We are also getting more and more desensitized to violence in our media, which is something that Collins directly critiques in The Hunger Games*. Like Fitzgerald did with Gatsby, Collins uses her novel to hold up a mirror to American society, and what’s reflected back isn’t pretty. This story resonates so strongly with Americans because we can see just how quickly we could slip from the society we have now to the society of Panem. The Hunger Games makes us reflect on how easily our love for TV shows like Fear Factor could descend into the mindset that makes the Games possible—a mindset that puts entertainment over empathy.

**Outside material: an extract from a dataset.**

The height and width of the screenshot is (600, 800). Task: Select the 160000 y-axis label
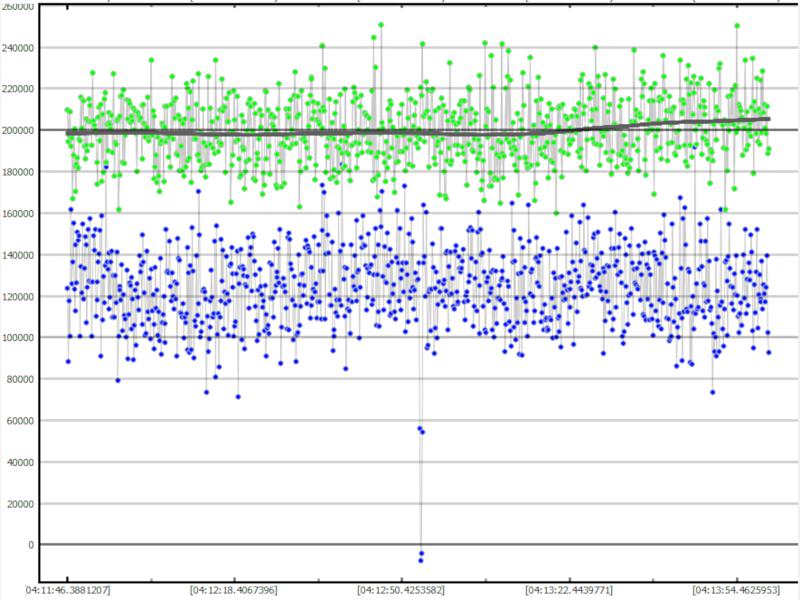pos(17,213)
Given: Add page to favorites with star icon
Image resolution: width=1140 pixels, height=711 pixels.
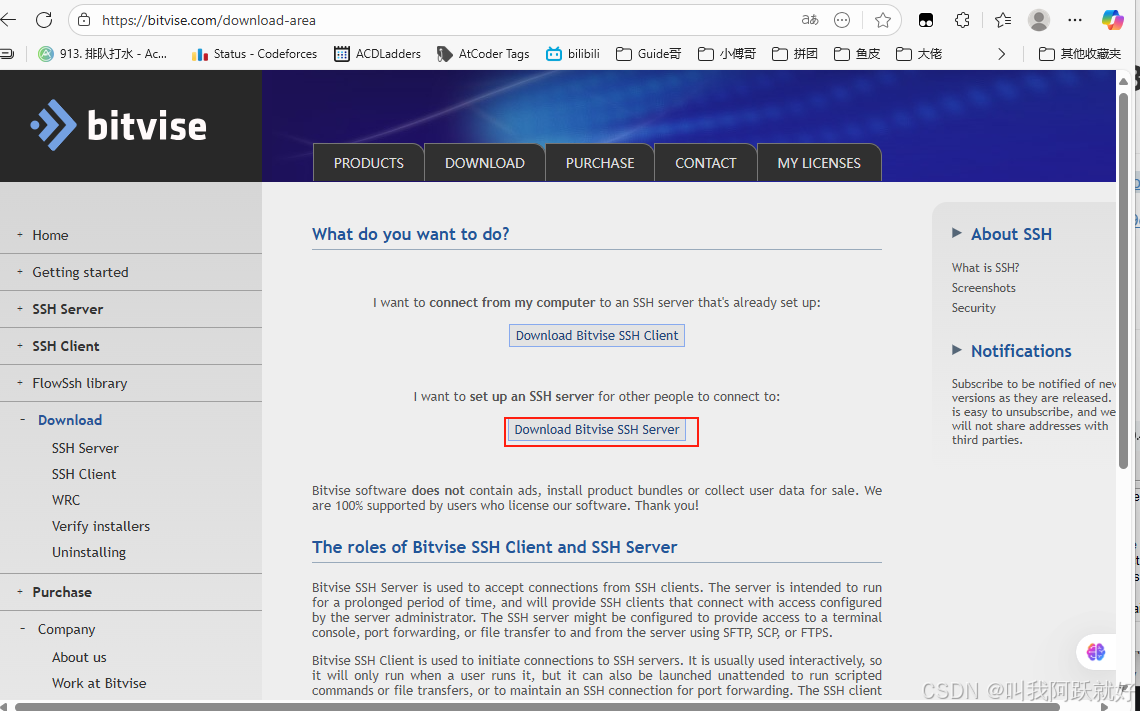Looking at the screenshot, I should pos(882,20).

The Hunger Games is a story about violence, but it’s also a story about the most basic of all American desires: the innocence of youth. America as a nation is fixated on all that is new. Age and experience are seen as less valuable in America than youth and innocence. Our national mythology is filled with young heroes—from Huckleberry Finn to Luke Skywalker. We are still a young country, and, as such, we see our national identity reflected in the purity of these young heroes.

The Hunger Games depicts children stripped of their innocence, forced to kill one another as the rest of the nation watches. This would be a horrifying premise for people in any country, but it strikes a unique chord in America, a nation that reveres innocence so deeply. Collins imagines a future in which we have fallen so far as a nation that we feel no horror in seeing children not only lose their lives but lose their innocence by taking each other’s lives; in fact, we cheer and celebrate over this loss of innocence. The Hunger Games uses America’s obsession with youth to criticize our national appetite for spectacle and violence. Collins’s story would not have resonated with us so strongly nor disturbed us so greatly if it were adults fighting in the Hunger Games rather than children.

The death scenes for all of the young Tributes in the film adaptation of The Hunger Games perfectly encapsulate the interplay between innocence and violence in Collins’s story. This is especially true of the opening bloodbath at the Cornucopia, which director Gary Ross shot with a genius mixture of restraint and realism.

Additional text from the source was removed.